Do you have a welded stuck knot that needs to get untied? Before you reach for the pliers, try this.

 
 
 

On my one of my early big wall climbs on the Prow route in Yosemite, my partner and I had such terrible rope management skills that we often found ourselves completely untying, either ourselves or the haul bag knot, to decluster some horrendous rope mess we had somehow made.

Fortunately, we had a multitool along with some needle nose pliers, which were exceptionally helpful to untie the welded knots.

Hint: it's WAY better to avoid this situation in the first place, you shouldn’t have to be untying like this on any climb if you pay more attention to the rope!


Tips to untie a welded knot

  • Step on the knot and roll it around a bit on a smooth surface. Maybe that's a very smooth rock, or a floor inside.

  • If you have a hammer, you can try the same thing with a hammer. Rotate the knot and tap it.

  • If you don't have a hammer, you can try going caveman on it. Find a smooth rock that's not gonna damage the sling and again, rotate and tap.

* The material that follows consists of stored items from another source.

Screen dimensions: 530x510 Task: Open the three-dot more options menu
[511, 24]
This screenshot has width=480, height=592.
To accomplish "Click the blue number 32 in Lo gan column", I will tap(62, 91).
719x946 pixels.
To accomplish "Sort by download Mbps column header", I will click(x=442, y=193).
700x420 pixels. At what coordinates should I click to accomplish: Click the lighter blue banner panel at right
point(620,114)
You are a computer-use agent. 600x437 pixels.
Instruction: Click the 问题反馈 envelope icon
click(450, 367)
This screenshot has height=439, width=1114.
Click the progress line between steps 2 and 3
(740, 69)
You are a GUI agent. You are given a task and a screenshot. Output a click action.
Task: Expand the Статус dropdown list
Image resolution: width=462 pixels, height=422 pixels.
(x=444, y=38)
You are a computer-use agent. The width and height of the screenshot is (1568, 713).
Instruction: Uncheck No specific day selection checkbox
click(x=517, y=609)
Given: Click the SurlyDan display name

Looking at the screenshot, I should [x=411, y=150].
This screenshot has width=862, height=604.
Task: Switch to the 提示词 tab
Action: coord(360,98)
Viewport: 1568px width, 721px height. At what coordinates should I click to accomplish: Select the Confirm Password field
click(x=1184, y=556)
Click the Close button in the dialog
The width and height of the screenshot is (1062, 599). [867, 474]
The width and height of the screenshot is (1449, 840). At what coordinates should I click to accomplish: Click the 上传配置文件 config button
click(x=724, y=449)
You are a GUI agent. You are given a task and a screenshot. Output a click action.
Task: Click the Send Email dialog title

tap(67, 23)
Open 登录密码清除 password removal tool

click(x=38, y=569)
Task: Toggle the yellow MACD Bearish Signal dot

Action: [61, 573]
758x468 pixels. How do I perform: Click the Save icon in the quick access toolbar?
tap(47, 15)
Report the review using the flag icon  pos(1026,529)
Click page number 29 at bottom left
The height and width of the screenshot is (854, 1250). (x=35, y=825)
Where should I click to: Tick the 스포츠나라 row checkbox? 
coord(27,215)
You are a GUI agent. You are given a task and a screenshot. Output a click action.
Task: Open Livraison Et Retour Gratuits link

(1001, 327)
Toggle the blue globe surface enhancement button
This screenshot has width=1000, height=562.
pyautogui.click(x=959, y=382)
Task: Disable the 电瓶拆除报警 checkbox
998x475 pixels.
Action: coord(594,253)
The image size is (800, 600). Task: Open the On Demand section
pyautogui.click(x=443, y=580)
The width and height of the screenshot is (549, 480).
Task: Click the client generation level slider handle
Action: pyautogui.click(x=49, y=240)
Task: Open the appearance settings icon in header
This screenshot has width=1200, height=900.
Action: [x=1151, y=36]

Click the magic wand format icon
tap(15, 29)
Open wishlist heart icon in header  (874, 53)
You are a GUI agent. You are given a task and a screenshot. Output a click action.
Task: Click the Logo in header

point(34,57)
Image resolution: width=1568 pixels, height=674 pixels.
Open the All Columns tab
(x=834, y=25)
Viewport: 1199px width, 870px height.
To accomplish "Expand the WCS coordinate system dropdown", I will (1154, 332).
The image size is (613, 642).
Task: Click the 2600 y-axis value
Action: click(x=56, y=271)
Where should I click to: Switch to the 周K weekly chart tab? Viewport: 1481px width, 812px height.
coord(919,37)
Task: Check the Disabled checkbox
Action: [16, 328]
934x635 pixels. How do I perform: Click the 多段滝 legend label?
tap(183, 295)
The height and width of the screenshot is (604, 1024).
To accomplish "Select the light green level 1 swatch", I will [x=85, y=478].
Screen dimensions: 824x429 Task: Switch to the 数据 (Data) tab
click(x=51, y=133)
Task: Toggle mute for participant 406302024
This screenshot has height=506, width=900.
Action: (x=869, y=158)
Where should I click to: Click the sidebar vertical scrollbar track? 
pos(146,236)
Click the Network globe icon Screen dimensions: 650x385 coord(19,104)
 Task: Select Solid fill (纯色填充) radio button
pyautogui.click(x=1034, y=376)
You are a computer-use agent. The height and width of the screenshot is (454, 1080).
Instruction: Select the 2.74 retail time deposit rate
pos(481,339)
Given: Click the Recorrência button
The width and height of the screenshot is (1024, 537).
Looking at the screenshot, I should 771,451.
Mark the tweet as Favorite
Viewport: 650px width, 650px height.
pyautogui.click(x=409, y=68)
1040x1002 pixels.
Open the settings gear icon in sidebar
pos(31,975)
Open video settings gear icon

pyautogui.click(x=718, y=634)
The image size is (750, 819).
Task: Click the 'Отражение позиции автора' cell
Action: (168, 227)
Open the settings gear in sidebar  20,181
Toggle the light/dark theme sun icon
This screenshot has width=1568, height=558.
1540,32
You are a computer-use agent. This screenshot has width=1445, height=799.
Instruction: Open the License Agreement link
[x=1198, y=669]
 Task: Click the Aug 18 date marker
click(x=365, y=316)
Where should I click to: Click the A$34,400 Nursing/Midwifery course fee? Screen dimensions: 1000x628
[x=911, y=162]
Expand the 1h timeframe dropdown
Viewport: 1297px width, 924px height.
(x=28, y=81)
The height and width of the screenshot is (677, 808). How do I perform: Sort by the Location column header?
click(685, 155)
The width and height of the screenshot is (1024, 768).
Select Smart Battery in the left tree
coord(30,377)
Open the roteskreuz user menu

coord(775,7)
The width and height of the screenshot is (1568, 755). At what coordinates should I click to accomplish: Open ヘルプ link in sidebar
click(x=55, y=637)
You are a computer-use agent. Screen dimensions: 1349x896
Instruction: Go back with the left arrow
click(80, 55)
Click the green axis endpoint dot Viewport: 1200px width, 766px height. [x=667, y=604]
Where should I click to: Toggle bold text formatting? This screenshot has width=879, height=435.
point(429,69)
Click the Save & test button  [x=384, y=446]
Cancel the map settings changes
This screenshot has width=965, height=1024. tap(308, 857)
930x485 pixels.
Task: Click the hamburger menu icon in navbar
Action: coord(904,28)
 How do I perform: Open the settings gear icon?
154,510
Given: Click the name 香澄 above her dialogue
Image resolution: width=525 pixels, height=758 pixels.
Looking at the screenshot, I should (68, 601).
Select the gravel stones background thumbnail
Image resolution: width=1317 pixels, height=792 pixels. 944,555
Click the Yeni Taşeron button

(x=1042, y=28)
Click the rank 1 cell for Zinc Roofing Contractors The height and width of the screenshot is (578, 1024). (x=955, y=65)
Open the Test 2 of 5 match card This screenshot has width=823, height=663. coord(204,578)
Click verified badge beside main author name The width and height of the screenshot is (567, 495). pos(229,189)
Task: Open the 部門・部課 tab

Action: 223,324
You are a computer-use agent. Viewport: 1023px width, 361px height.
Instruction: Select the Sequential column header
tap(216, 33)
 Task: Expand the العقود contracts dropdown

image: Vdiff climbing, shared with permission


More thoughts . . .

  • If you're gonna put a big load on a knot, a butterfly is usually a better choice than a figure 8 on a bight. (And certainly better than an overhand.) The two little “wings” of the butterfly can usually be worked back-and-forth to untie almost anything.

  • There is a bit of a climbing myth out there that a figure 9 is easier to untie than a figure 8. Opinions on this very, but I've seen some pretty compelling evidence that the figure 8 is actually easier. Here is my article about that, along with a video that tests this idea.

  • Knots in Dyneema can be extra difficult to untie, and because there is no sheath on the sling, can be easier to damage when you're trying one of these techniques. Use caution. Be ready to throw out the sling if you damage it.

  • If you are going to use needle nose pliers, start gently and work slowly, so you don't damage the material. Pliers should be a last resort.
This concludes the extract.